Senior Research Fellow, Survey of English Usage
I'm currently working on the Teaching English Grammar in Schools research project, developing the platform. I believe it is important that our research is put to effective use to benefit society as much as possible. We have recently released a mobile App for the iPhone, iPad and Android mobile devices called the interactive Grammar of English.
I was the joint PI and lead researcher on the Next Generation Tools research project. This project aims to develop a research platform for corpus linguistics which supports the whole experimental research cycle. You can download the ICECUP IV beta from here.
ICECUP IV is built on top of the ICECUP III architecture. It shares components but extends them in new ways to support experimental research. The idea is that exploratory steps can lead to insights that help a linguist formulate hypotheses. She or he can then investigate these thoroughly by formalising their research question and carrying out experiments using the same platform. Conversely, if experiments derive unexpected results, these can be thoroughly explored.

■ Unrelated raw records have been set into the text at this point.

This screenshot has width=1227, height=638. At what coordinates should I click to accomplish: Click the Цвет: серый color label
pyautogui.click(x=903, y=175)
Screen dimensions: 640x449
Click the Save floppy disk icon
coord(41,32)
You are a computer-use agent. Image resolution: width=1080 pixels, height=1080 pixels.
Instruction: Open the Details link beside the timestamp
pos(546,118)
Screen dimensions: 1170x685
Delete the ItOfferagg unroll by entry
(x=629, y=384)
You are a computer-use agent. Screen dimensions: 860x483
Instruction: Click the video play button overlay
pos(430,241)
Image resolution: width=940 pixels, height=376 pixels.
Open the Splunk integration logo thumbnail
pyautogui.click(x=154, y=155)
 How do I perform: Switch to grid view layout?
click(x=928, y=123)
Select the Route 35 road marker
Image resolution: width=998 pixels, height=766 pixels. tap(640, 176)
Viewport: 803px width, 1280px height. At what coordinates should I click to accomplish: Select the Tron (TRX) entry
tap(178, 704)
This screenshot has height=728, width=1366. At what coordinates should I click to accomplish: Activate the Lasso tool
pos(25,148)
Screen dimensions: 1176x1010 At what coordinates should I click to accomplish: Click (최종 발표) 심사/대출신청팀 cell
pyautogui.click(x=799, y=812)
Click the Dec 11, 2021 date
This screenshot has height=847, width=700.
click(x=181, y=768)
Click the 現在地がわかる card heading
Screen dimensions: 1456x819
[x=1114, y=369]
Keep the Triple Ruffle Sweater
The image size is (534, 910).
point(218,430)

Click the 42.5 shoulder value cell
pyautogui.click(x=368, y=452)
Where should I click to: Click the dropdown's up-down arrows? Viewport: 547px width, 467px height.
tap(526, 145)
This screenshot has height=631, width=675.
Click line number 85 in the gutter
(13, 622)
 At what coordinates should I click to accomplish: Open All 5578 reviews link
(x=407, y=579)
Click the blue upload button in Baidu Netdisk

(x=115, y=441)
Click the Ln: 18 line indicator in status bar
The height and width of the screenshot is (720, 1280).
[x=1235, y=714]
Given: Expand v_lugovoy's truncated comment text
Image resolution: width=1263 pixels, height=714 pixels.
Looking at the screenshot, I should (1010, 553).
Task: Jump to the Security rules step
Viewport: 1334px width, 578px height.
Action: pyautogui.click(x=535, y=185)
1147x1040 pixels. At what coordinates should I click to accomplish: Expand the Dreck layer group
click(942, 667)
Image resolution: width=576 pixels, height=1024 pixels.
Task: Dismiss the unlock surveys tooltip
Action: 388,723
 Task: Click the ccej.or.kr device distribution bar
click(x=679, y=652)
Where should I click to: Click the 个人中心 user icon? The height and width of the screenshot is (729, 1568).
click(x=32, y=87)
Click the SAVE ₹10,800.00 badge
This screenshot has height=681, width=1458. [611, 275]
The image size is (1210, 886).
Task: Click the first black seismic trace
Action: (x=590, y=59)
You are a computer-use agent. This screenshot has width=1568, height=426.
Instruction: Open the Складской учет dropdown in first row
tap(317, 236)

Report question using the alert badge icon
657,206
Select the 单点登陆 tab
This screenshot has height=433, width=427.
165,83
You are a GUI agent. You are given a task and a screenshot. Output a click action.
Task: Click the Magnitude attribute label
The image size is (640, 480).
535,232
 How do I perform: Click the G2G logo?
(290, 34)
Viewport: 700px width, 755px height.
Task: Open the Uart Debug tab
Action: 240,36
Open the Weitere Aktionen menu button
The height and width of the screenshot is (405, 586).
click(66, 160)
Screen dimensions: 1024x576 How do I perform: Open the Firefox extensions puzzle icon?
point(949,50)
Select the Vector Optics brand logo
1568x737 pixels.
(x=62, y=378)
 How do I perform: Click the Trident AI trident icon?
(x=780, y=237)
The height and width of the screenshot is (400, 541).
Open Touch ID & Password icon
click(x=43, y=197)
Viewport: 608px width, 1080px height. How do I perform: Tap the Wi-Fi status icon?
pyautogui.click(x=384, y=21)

We completed the Diachronic Corpus of Present-Day Spoken English (DCPSE) in 2006, a parsed corpus of spoken English. The main task was to parse some 400,000 words taken from the spoken part of the London Lund Corpus (LLC), collected in the 1960s and 1970s, consistently with the British Component of the International Corpus of English (ICE-GB).
ICE-GB was collected in the 1990s and was partially parsed automatically, and then manually corrected by a team of linguists. The complexity of the parsing task is high, especially when you consider the level of detail of the analysis scheme and the fact that all the material is spoken. A description of the project is here. My input is primarily to manage the project and support it through software.
ICECUP 3.1 can be downloaded from here with sample corpora from ICE-GB R2 (click here for the DCPSE version). The Survey webpages now include an extended description of ICECUP 3.1. The latest version in beta, ported to Visual C++, is compatible with 64-bit platforms.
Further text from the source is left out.